= Bai Tianhui =

Chinese politician (1978–2025)

Bai Tianhui (Chinese: 白天辉; October 1978 – 9 December 2025) was a Chinese politician. He was executed in 2025 for taking bribes.

== Career ==
From 2014 to 2018, he served as the general manager of Huarong (Hong Kong) International Holdings Co., Ltd., and China Huarong International Holdings Co., Ltd. He successively served as capital operation director, assistant to the general manager, director, deputy general manager and general manager. He was a subordinate of Lai Xiaomin, the former chairman of Huarong Group.

After Lai Xiaomin was dismissed, Bai was also investigated. In January 2019, the case of Bai Tianhui suspected bribery was investigated by the Tianjin Municipal Supervision Commission and transferred to the procuratorate for review and prosecution. After the Supreme People's Procuratorate designated jurisdiction and reviewed and prosecuted by the Second Branch of the Tianjin Municipal People's Procuratorate, the latter made an arrest decision against Bai, and three other former executives of Huarong, Wang Pinghua, Guo Jintong, and Zhao Zichun, were arrested at the same time.

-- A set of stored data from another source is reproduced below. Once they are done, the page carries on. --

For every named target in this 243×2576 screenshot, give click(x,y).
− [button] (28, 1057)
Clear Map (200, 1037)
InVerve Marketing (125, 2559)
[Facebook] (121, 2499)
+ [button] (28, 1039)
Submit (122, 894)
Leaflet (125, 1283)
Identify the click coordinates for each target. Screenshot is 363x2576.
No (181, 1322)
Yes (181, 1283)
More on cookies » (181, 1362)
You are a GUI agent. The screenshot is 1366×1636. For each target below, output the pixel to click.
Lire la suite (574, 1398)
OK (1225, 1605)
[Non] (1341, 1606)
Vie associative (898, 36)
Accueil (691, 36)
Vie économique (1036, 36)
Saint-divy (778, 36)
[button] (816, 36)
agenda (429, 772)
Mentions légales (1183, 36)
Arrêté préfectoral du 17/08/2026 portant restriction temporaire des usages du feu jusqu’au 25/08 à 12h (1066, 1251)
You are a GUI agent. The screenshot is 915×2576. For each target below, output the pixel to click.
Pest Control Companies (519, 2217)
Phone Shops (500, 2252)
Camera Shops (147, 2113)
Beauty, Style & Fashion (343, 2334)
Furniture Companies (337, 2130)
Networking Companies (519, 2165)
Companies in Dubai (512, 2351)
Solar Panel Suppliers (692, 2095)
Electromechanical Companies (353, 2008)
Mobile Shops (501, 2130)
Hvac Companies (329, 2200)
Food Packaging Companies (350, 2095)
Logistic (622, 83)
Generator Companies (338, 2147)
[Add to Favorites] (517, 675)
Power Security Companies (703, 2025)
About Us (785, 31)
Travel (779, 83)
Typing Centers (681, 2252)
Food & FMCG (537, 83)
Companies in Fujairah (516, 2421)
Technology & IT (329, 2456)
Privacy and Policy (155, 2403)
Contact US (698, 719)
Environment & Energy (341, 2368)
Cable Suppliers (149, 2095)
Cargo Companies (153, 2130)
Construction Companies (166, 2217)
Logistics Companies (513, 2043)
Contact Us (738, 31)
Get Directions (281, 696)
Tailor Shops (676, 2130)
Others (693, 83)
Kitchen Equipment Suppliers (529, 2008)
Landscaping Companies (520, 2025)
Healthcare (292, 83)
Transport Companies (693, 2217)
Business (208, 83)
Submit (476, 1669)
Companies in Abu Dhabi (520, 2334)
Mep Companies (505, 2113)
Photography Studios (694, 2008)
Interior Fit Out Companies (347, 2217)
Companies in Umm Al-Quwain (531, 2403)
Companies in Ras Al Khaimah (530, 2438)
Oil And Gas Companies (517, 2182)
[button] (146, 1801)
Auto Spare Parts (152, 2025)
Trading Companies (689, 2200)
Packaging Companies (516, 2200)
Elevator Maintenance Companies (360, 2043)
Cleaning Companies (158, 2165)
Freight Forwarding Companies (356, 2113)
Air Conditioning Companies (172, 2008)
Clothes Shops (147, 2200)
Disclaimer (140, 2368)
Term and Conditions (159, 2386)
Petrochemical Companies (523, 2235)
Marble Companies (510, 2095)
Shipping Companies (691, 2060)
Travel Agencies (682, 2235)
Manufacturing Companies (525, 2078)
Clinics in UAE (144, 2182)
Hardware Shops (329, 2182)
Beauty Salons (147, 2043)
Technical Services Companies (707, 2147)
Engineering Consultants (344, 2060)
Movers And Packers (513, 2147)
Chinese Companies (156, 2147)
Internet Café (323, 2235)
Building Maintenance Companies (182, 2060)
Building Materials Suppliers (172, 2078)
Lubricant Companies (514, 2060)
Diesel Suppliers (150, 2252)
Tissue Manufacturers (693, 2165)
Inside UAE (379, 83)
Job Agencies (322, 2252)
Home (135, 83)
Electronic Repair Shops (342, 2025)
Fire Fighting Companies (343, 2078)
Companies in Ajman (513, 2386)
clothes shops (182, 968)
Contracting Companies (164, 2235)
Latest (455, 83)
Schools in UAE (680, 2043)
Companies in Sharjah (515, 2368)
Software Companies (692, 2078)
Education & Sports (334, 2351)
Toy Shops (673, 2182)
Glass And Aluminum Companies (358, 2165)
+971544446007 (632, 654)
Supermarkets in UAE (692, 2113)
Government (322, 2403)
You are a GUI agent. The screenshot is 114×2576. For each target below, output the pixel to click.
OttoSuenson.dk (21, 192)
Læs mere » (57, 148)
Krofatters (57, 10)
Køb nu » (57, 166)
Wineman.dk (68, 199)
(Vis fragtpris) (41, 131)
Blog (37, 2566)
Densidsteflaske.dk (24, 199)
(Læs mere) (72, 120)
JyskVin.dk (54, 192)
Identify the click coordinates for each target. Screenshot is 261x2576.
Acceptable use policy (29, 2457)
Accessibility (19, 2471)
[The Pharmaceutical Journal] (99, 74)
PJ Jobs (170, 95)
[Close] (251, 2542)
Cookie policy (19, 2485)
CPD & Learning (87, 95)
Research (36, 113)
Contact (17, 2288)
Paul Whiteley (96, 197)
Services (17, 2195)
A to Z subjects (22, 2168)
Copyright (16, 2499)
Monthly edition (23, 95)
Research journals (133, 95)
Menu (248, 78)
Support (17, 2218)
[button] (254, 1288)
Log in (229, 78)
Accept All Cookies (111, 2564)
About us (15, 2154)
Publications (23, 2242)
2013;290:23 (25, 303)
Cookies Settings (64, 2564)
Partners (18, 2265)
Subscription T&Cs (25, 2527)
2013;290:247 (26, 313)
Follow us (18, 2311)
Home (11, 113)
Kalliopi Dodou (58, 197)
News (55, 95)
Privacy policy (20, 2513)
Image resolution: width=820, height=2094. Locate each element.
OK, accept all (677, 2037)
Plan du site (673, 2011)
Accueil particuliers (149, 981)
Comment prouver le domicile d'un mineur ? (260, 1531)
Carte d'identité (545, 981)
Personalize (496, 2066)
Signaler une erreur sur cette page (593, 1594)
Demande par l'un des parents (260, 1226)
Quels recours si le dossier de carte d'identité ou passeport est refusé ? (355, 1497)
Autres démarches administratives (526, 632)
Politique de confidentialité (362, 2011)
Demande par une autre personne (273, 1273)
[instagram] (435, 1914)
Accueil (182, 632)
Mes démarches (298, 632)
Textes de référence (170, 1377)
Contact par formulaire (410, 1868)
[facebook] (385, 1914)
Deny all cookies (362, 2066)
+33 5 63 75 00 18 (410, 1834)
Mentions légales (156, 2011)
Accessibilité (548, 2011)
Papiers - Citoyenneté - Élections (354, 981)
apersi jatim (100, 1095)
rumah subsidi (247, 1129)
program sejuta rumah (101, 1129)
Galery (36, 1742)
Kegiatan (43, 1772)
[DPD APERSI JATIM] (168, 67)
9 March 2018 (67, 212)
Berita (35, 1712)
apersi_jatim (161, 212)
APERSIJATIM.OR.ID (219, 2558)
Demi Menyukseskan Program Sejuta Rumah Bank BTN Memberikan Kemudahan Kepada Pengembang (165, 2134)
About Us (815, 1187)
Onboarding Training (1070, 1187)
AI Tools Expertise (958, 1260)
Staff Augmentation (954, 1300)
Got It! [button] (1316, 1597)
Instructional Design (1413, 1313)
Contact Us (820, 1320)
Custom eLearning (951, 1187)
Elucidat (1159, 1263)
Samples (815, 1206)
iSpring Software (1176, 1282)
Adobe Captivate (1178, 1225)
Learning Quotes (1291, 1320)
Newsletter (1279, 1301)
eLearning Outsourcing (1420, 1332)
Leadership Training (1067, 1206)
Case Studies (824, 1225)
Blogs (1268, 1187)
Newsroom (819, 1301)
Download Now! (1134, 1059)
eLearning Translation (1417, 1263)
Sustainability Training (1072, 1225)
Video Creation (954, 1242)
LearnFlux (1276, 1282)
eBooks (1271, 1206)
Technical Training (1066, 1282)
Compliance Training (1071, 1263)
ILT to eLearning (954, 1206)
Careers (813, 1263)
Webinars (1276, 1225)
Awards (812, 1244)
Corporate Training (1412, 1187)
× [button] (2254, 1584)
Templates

In the second episode of the anti-corruption feature film "National Supervision" broadcast on 13 January 2020, Bai Hui appeared on the screen to tell the details of Lai Xiaomin's case.

== Execution ==
On 28 May 2024, he was sentenced to death by the Tianjin No. 2 Intermediate People's Court in the first instance for accepting bribes. With the approval of the Supreme People's Court, he was executed on 9 December 2025, at the age of 47.